Raw records:
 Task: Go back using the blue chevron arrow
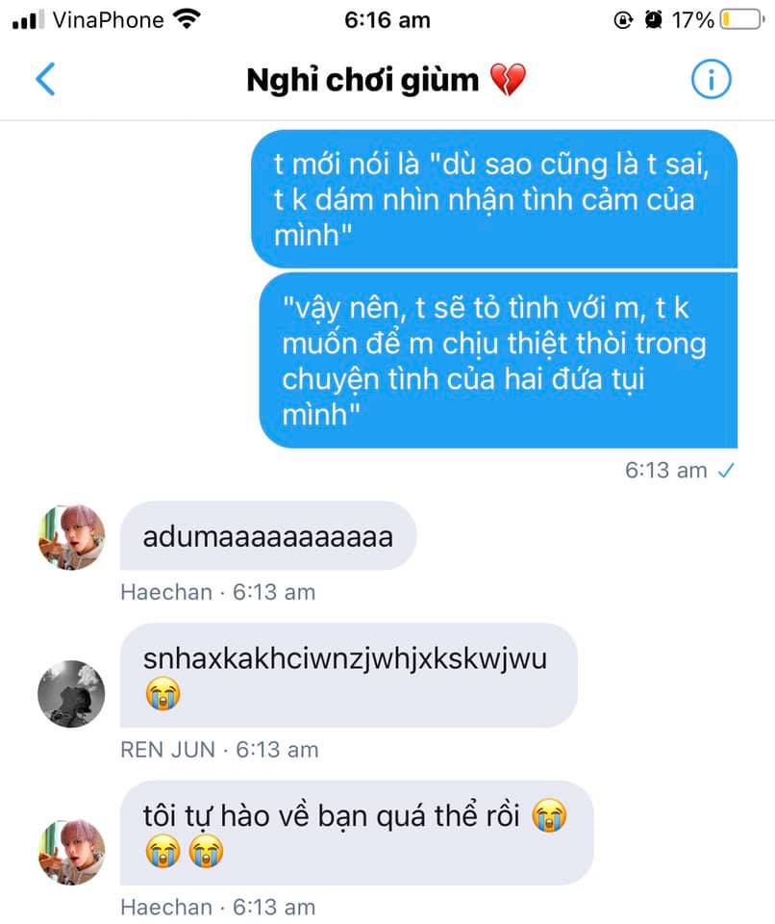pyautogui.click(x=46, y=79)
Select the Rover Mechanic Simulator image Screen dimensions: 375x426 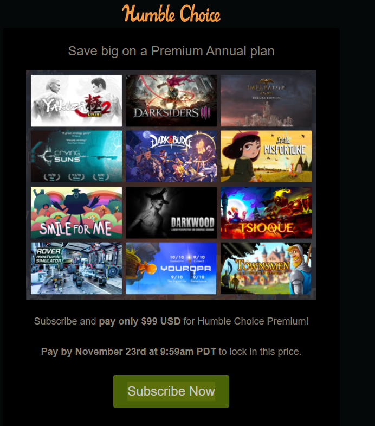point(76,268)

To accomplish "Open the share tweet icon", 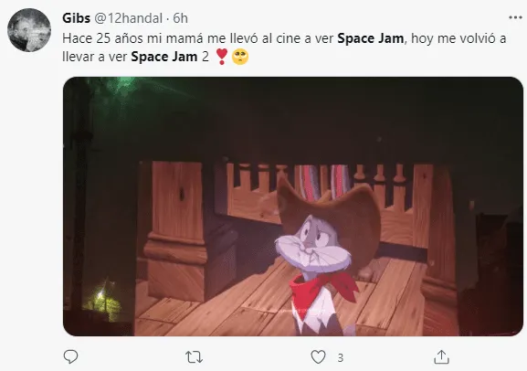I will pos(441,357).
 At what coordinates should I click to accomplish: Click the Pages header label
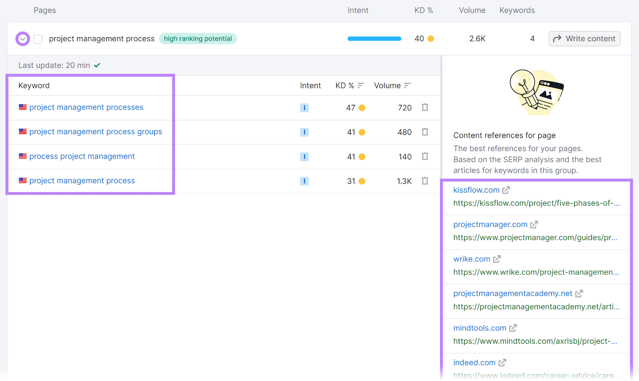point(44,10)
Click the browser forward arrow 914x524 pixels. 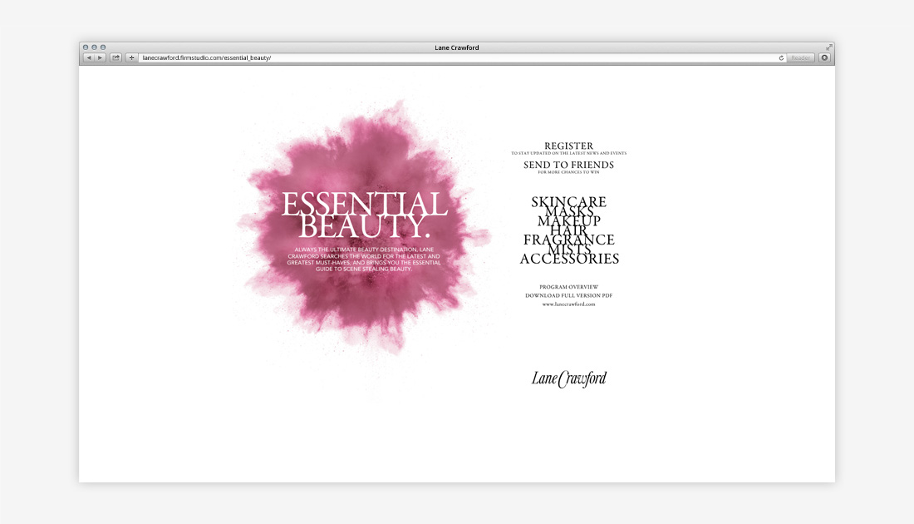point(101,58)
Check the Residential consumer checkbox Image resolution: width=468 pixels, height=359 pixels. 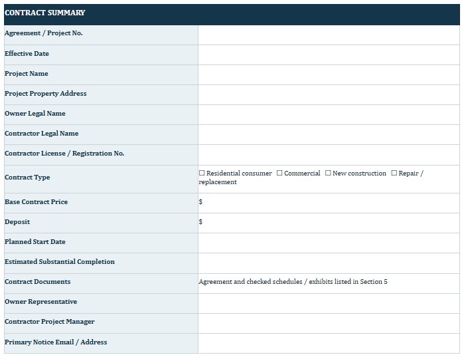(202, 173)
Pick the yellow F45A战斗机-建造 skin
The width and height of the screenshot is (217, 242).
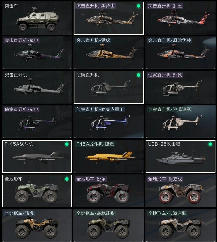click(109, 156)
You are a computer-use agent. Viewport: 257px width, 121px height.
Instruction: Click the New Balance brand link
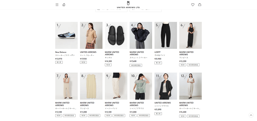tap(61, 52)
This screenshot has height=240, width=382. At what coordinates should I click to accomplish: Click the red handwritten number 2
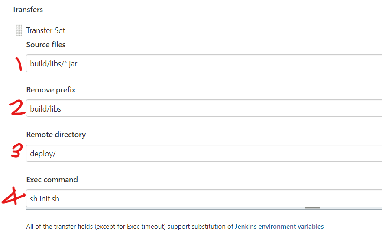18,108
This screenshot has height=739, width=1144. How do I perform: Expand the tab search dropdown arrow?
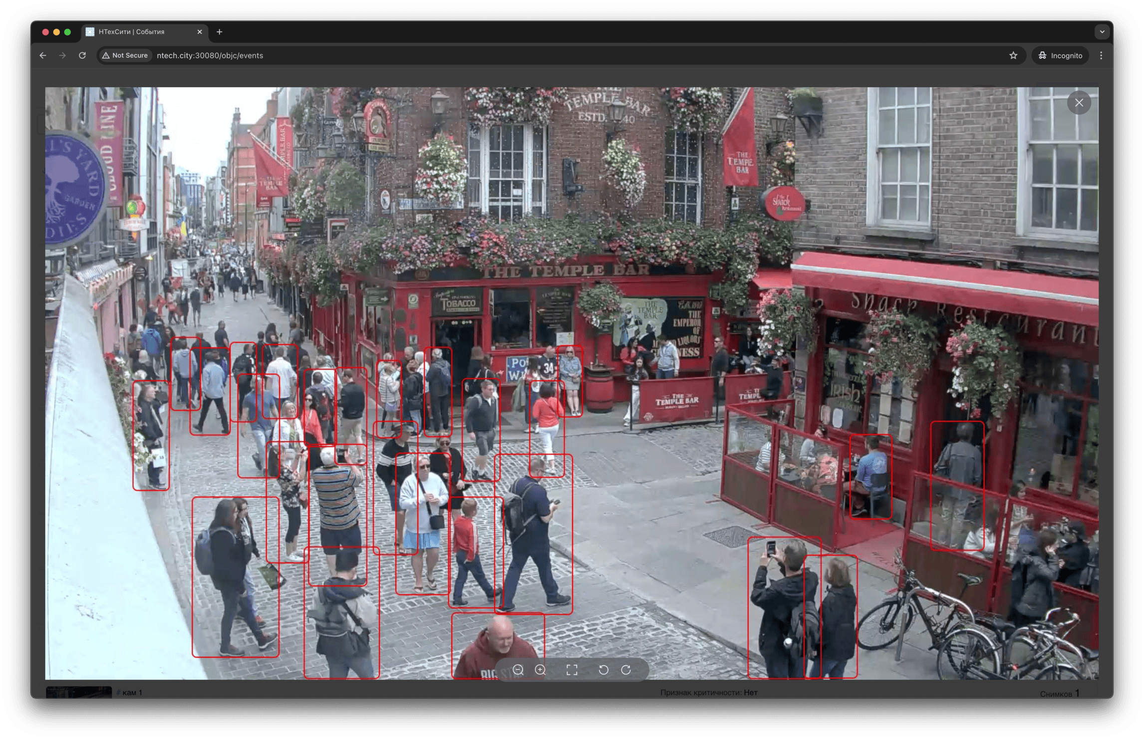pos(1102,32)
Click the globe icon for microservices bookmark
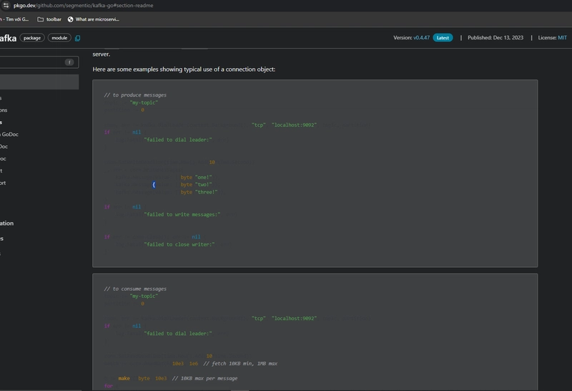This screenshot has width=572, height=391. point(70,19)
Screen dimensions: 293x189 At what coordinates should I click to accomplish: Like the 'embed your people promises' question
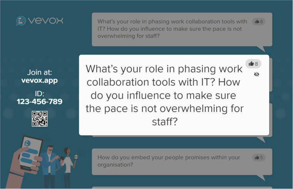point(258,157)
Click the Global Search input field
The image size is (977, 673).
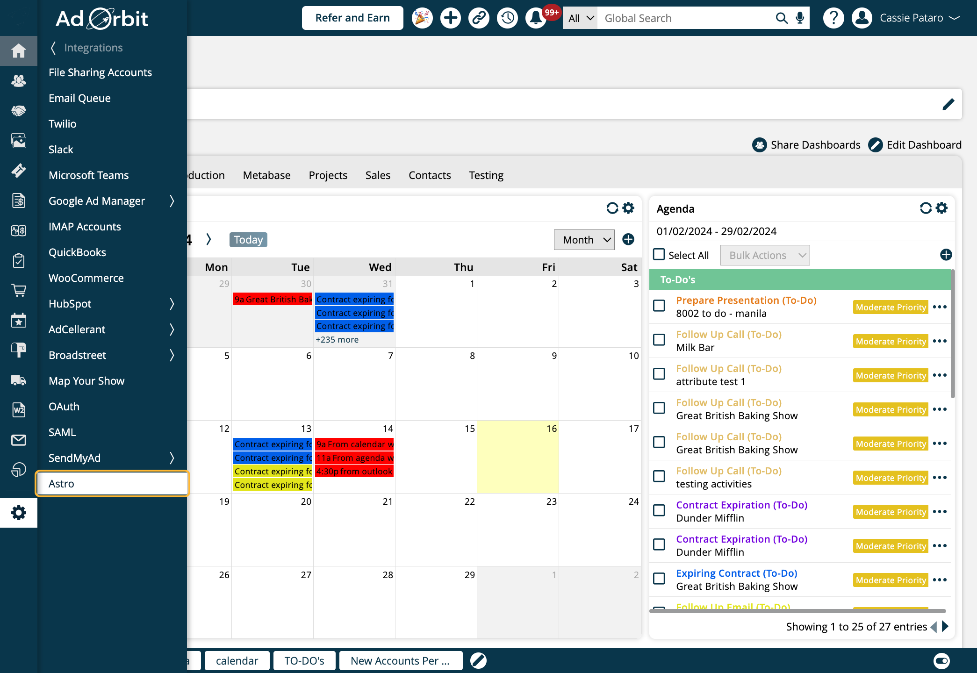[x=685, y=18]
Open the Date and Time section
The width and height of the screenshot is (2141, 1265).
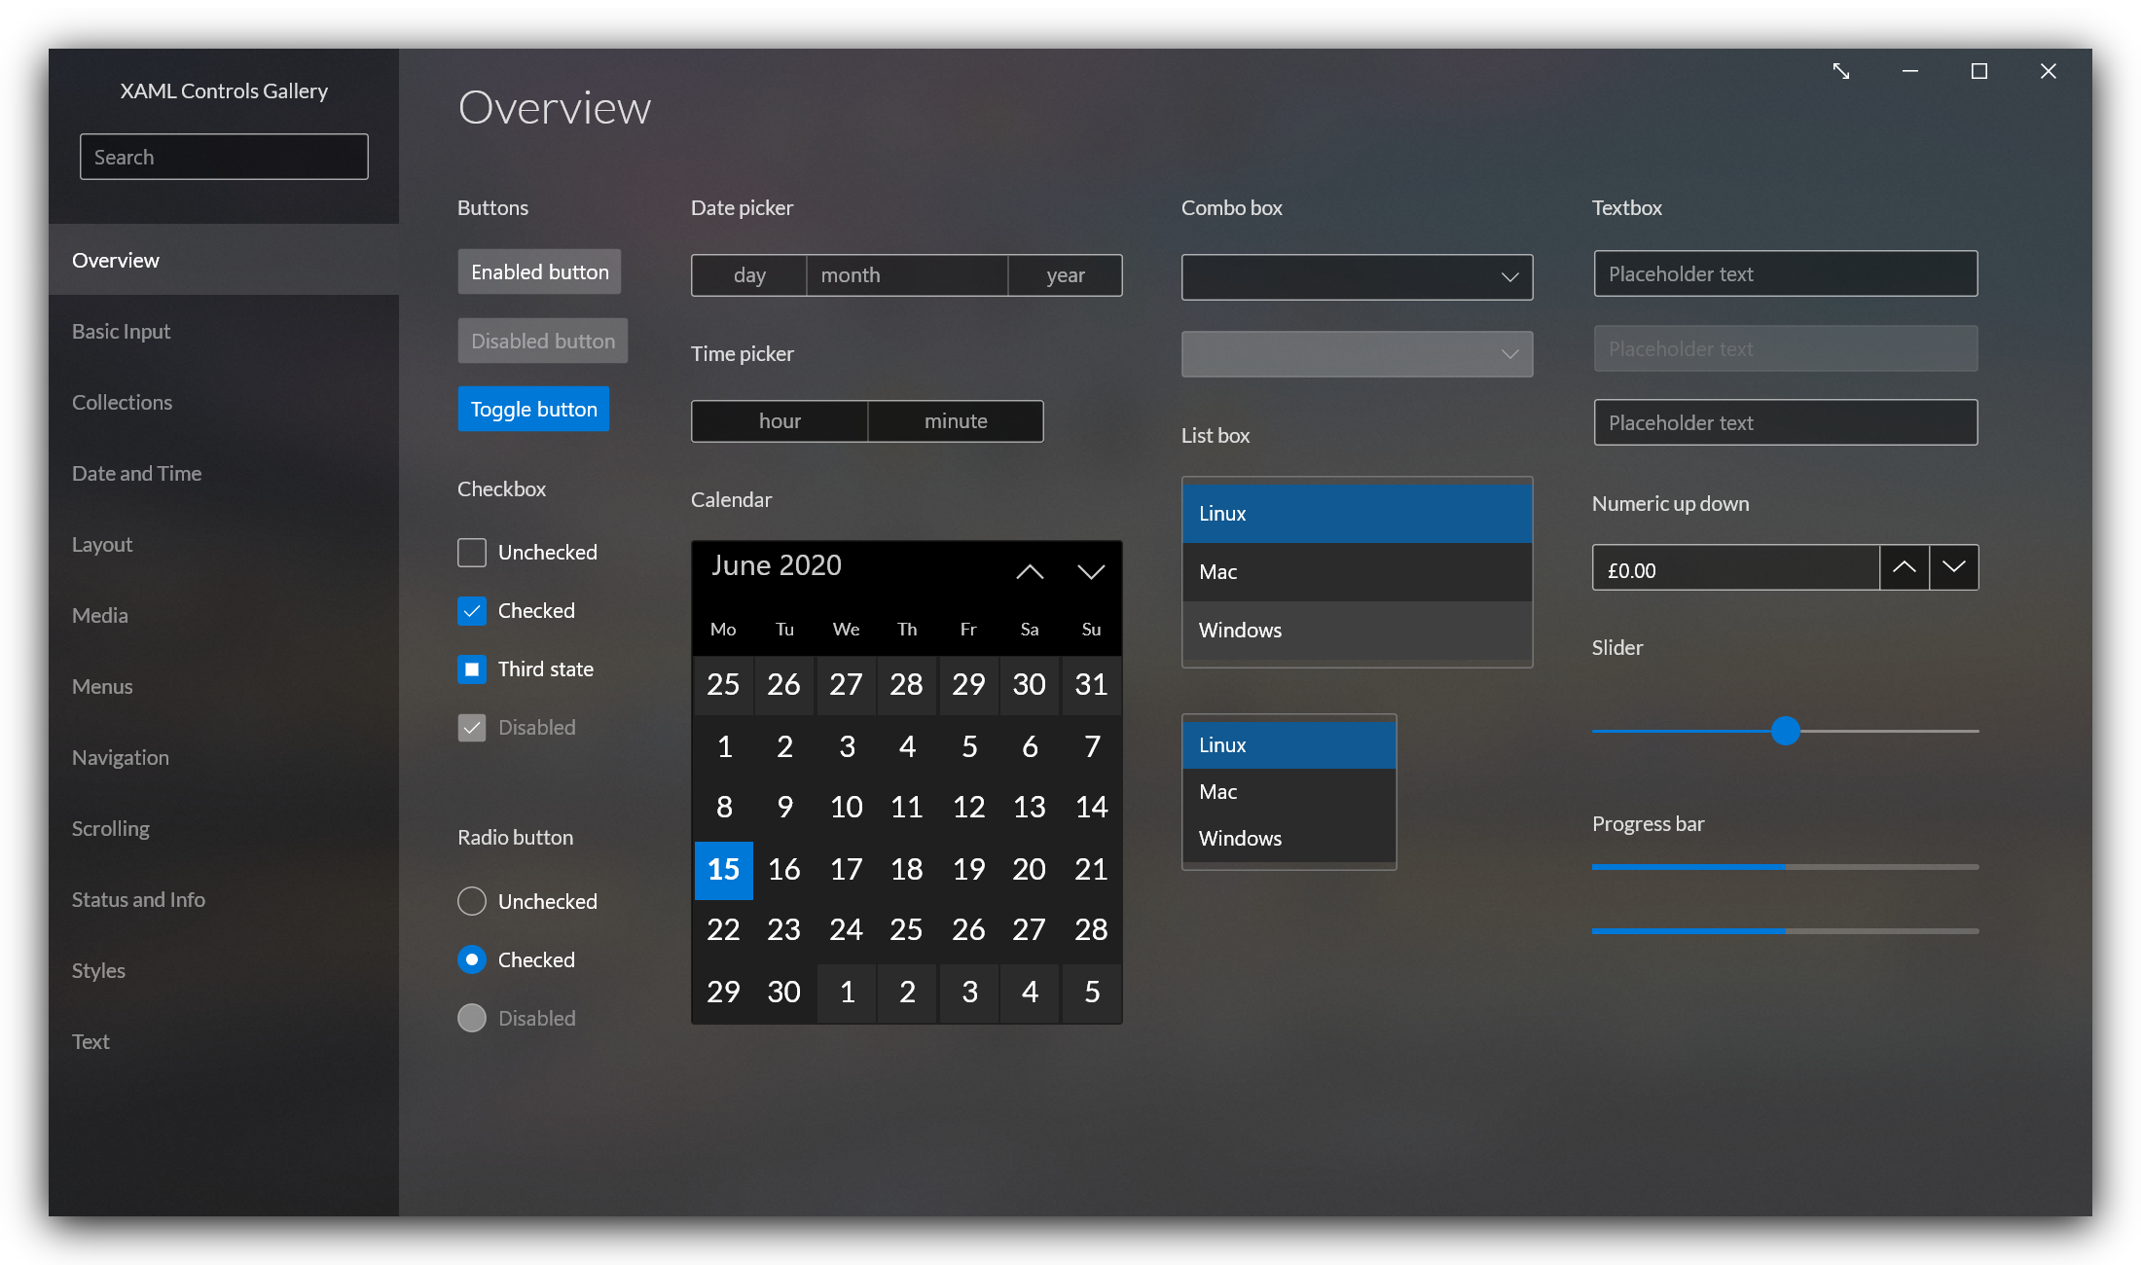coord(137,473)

* Description of the task *
Copy the lines above exactly, beginning with the line containing "Open the Date and Time section" and continuing through the final line of the raw records. Omit the pictures from your answer.

* Result of the task *
Open the Date and Time section
The width and height of the screenshot is (2141, 1265).
coord(137,473)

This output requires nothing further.